The method of claim 1, wherein the conversion stage effluent does not undergo separation prior to mixing with the hydrocarbon feed.
The method of claim 1 or claim 2, wherein the mixed hydrocarbon feed does not undergo separation prior to hydrotreatment.
The method of any one of the previous claims, wherein hydrogen included in the conversion stage effluent corresponds to at least 70% of hydrogen introduced into the hydrotreating stage.
The method of any of the previous claims, wherein the hydrotreating further comprises exposing the hydrotreating feed to hydrocracking catalyst under the effective hydrotreating conditions.
The method of any one of the previous claims, wherein exposing the bottoms feed fraction to a dewaxing catalyst under effective conversion conditions comprises exposing the bottoms feed fraction to a catalyst comprising a hydrogenation metal and molecular sieve, the molecular sieve comprising ZSM-5, ZSM-23, ZSM-35, ZSM-48, zeolite Beta, or a combination thereof.
The method of claim 6, wherein the hydrogenation metal is selected from Pt, Pd, Pt and Pd, Ni and W, Ni and Mo, and Ni and Mo and W.

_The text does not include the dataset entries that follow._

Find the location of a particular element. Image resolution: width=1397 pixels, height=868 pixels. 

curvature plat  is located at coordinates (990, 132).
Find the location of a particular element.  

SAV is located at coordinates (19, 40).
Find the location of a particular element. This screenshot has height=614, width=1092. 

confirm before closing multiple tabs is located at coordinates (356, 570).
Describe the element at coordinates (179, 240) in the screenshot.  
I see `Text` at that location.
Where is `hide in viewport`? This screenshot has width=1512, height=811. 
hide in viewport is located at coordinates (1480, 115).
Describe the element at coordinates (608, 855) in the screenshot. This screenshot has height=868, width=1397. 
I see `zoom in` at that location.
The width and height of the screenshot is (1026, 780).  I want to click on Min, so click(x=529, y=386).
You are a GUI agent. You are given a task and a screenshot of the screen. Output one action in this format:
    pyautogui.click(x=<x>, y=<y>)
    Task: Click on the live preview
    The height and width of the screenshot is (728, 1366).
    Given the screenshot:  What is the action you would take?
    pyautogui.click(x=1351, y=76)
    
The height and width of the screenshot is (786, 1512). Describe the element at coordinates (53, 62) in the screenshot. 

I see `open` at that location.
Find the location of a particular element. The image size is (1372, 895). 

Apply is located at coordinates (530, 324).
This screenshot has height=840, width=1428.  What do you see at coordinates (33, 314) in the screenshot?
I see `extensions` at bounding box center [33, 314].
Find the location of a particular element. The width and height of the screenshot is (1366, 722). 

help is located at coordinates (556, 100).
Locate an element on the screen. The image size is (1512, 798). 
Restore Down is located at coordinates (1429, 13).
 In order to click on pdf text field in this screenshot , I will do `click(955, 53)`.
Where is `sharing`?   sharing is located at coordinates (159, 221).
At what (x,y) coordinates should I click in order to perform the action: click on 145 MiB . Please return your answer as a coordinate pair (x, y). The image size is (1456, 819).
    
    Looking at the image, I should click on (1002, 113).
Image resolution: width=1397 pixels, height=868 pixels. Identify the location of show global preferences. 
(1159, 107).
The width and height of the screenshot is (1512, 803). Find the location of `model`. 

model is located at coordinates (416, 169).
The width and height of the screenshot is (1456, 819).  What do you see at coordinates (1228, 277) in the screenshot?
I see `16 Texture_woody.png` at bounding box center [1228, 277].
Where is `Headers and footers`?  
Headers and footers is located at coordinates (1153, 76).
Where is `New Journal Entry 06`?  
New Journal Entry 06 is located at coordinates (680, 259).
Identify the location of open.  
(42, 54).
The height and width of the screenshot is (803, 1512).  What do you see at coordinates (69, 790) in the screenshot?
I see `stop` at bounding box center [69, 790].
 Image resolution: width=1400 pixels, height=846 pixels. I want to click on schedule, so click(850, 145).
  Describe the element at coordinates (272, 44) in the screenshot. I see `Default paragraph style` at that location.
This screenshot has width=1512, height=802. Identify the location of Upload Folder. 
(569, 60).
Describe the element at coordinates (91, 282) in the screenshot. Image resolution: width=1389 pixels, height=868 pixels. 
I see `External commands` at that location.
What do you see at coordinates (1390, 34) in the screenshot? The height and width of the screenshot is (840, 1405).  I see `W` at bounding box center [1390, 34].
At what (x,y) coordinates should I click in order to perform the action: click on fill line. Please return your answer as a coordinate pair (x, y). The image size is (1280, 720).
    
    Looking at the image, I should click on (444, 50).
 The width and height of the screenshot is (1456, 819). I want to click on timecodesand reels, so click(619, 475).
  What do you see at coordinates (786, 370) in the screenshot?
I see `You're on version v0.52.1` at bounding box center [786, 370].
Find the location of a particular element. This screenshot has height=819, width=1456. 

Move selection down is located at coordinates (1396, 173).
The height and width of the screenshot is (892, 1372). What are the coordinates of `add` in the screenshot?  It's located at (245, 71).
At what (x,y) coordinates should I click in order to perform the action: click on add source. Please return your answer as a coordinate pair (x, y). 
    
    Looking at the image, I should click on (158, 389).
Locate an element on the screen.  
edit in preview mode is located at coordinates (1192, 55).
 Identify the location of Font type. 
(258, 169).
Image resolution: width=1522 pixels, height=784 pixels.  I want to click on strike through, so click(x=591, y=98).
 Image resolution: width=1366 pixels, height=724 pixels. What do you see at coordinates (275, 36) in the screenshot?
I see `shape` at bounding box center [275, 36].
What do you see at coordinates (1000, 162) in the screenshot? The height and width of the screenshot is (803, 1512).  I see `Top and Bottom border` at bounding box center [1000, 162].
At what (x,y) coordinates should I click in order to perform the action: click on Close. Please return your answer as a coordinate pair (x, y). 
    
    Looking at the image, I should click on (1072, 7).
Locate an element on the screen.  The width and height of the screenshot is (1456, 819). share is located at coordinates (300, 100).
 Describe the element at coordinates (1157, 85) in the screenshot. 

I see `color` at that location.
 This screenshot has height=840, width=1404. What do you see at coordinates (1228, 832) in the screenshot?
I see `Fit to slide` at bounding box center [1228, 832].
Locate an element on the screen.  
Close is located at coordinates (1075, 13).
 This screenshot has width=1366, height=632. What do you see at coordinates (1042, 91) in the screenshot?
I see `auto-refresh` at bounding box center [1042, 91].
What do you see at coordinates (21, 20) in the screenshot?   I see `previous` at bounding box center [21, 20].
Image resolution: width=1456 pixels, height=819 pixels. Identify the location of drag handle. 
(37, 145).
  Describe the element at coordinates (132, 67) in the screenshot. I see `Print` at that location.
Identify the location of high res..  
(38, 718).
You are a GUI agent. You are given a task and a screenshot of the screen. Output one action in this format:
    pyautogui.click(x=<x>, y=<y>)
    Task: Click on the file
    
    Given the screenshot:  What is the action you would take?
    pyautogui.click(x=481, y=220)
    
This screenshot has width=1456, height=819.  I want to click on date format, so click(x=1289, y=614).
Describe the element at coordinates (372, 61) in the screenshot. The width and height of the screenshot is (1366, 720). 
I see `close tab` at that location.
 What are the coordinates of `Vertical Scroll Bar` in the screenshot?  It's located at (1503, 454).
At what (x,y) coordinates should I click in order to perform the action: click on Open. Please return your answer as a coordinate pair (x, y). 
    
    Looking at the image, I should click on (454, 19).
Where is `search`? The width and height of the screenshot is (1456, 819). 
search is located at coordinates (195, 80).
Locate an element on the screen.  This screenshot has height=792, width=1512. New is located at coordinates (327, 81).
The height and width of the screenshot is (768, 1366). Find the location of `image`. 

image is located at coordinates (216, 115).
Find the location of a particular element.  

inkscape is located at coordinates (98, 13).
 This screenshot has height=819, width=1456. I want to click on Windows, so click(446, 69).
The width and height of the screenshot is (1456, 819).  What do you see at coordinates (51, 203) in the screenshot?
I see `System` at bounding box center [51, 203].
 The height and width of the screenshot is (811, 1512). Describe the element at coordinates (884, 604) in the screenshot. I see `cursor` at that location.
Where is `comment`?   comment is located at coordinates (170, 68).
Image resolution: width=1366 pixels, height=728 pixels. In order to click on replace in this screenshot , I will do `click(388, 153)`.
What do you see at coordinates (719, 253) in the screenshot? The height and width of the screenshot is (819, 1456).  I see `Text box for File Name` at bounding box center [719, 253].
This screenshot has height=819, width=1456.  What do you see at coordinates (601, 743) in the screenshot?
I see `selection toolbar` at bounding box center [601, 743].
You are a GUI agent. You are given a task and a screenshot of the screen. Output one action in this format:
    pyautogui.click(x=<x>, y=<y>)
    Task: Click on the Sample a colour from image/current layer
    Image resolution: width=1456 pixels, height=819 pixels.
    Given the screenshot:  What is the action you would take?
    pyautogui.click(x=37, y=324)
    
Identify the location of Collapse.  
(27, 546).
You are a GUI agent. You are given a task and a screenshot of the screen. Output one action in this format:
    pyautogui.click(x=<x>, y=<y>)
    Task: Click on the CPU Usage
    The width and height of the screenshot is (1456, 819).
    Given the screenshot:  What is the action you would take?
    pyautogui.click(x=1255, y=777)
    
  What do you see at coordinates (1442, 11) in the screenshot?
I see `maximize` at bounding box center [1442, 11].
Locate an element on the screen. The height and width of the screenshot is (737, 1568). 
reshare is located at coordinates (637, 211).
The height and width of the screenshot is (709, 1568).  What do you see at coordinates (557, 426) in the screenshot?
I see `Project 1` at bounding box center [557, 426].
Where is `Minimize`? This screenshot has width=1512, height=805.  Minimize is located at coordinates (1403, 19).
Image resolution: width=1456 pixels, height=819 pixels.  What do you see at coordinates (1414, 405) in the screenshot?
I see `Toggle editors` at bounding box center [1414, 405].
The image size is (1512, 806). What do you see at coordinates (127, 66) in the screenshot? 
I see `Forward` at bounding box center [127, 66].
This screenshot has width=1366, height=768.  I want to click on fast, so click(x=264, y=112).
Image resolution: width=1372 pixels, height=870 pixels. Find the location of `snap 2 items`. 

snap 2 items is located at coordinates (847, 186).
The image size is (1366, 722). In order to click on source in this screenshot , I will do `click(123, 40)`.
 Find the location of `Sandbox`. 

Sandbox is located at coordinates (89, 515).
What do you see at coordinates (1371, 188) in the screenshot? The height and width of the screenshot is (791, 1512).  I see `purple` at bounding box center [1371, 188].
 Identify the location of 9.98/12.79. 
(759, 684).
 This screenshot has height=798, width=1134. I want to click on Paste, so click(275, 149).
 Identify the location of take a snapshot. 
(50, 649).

The method of any one of the previous claims, wherein exposing the bottoms feed fraction to a dewaxing catalyst under effective conversion conditions further comprises exposing the bottoms feed fraction to a hydrocracking catalyst under effective conversion conditions.
The method of any one of the preceding claims, wherein the T5 boiling point of the bottoms feed fraction is at least 370°C.
The method of any one of the preceding claims, wherein the boiling point profile of the hydrotreated effluent corresponds to at least 50% conversion of the hydrocarbon feed relative to the conversion threshold.